Es sencillo: basta con activar la opción de geolocalización de su teléfono celular y abrir Google Maps o Waze. Y eso es todo. La simplicidad del mecanismo y, sobre todo, la velocidad del resultado no dan cuenta de la tremenda complejidad del proceso. Cada satélite en el cielo tiene el tamaño de un automóvil pequeño y pesa casi dos toneladas; emplea materiales capaces de resistir las agrestes condiciones del espacio exterior; para determinar la posición de un dispositivo con una exactitud de centímetros hace uso de relojes atómicos y de conceptos físicos y matemáticos como la trilateración y las ecuaciones de La Relatividad. Y todo eso, que en principio solo era para uso militar, está hoy al alcance de un click. Ciertamente, ha sido largo el trecho recorrido desde las cavernas hasta el Silicon Valley.
El asunto es que ese celular que le permite a usted acceder tan fácil al sistema de posicionamiento global, y que cabe en su bolsillo, está equipado con mejor tecnología que la que tenía un hospital en 1980. Y aún con todas las limitaciones de aquella época, fue justamente en 1980 que se erradicó el virus de la viruela que había azotado a la humanidad desde el 10.000 ac. y que mató al 30 % de las personas que la padecieron. Aquellos que por fortuna pudieron salvarse quedaron con secuelas de por vida y además desfigurados por las agresivas cicatrices que la enfermedad taladraba en la piel.
Fue un gran triunfo, sin duda, una estocada de ingenio y ciencia contra la calamidad.

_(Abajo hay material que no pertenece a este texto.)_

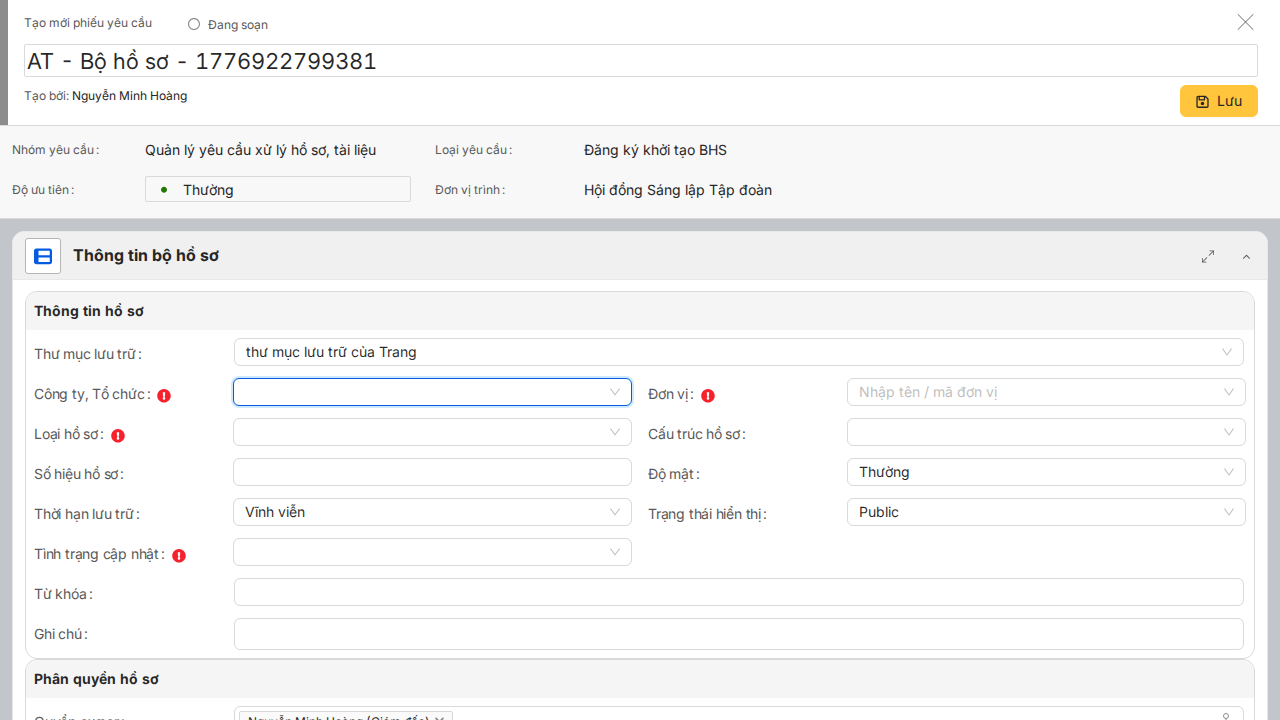Screen dimensions: 1280x720
Task: Click the fullscreen expand arrows icon
Action: [1208, 257]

Y todo ello se debe a la potabilización del agua y a un aplicado y sistemático esquema de vacunación mundial desarrollado y ejecutado por años. Así vencimos a la viruela y a otras enfermedades mortales.

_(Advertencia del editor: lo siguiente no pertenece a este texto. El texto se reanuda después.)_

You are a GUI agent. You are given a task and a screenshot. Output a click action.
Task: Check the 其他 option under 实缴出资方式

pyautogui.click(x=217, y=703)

Sin embargo, en una contradicción que desafía cualquier juicio elemental, hoy hay multitudes que están convencidas de que las vacunas son una conspiración de entidades oscuras para enfermar a la gente. Y hay otras tantas que piensan que vivimos en una tierra plana. Un retroceso a la Edad Media. Cualquiera puede ver las absurdas disertaciones que sus defensores hacen en internet. Es decir, confían en la ciencia para utilizar la tecnología que hace posible que sus comunicados lleguen al mundo entero; pero a la vez desconocen los grandes avances en medicina o astronomía logrados por la humanidad a través de siglos de estudio y observación científica.

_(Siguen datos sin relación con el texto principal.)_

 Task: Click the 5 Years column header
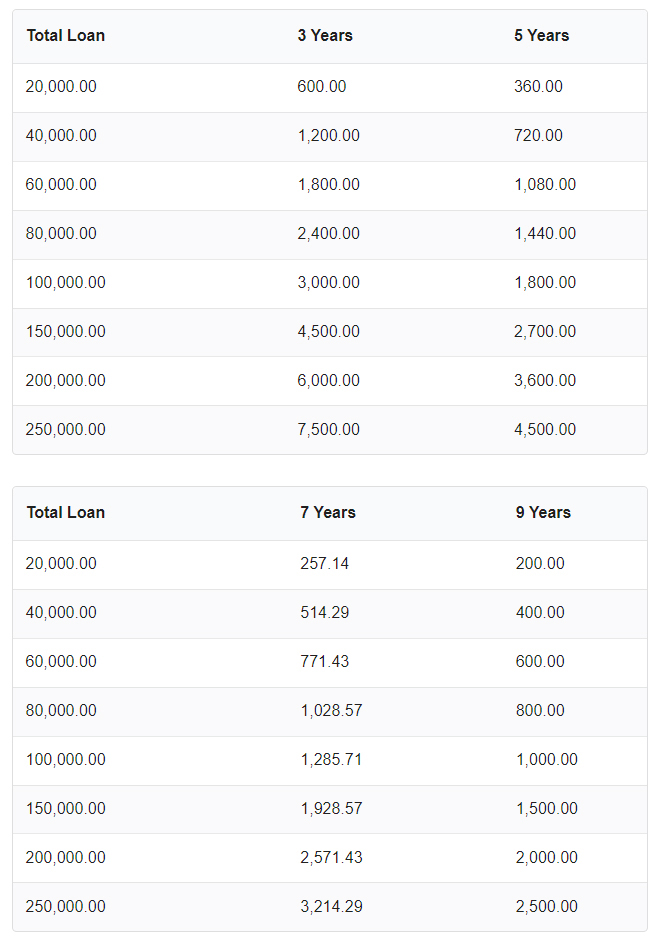(541, 35)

Esto no debería ser más que un mal chiste, una nota más dentro de la sección de noticias curiosas de los pasquines amarillistas. Pero no: estas personas están organizadas en estructuras jerárquicas, tienen convenciones anuales, estaciones de radio, boletines de prensa, y cada día convocan a más incautos para que se sumen a sus movimientos. El caso de los terraplanistas parece que no ha tenido muchas repercusiones tangibles; por el momento son apenas unos entusiastas de las conspiraciones. El caso de los antivacunas es totalmente distinto: la tasa de vacunación mundial ha disminuido notoriamente y hay lugares en los que han aparecido enfermedades que no se veían desde hace 30 años.
La misma pluma que sirve para escribir versos, también puede usarse para sacarle los ojos al vecino. Antes de compartir por Twitter o Facebook una noticia alarmista de la cual usted no tiene idea ni una fuente confiable, deténgase a meditar un poco. Piense que un teléfono celular no es sólo un teléfono celular. Es el resultado de siglos de desarrollo científico, y es también un elemento de comunicación con un alcance global que puede confundir y poner en peligro de muerte a aquellos que han tenido poco acceso a la educación. Deténgase un momento, mire a su alrededor y vea cuánto hemos progresado. Si aún no lo ve, entonces mire un momento al cielo, cierre los ojos, respire profundo. Luego saque del bolsillo su teléfono celular y active el GPS para que se oriente mejor.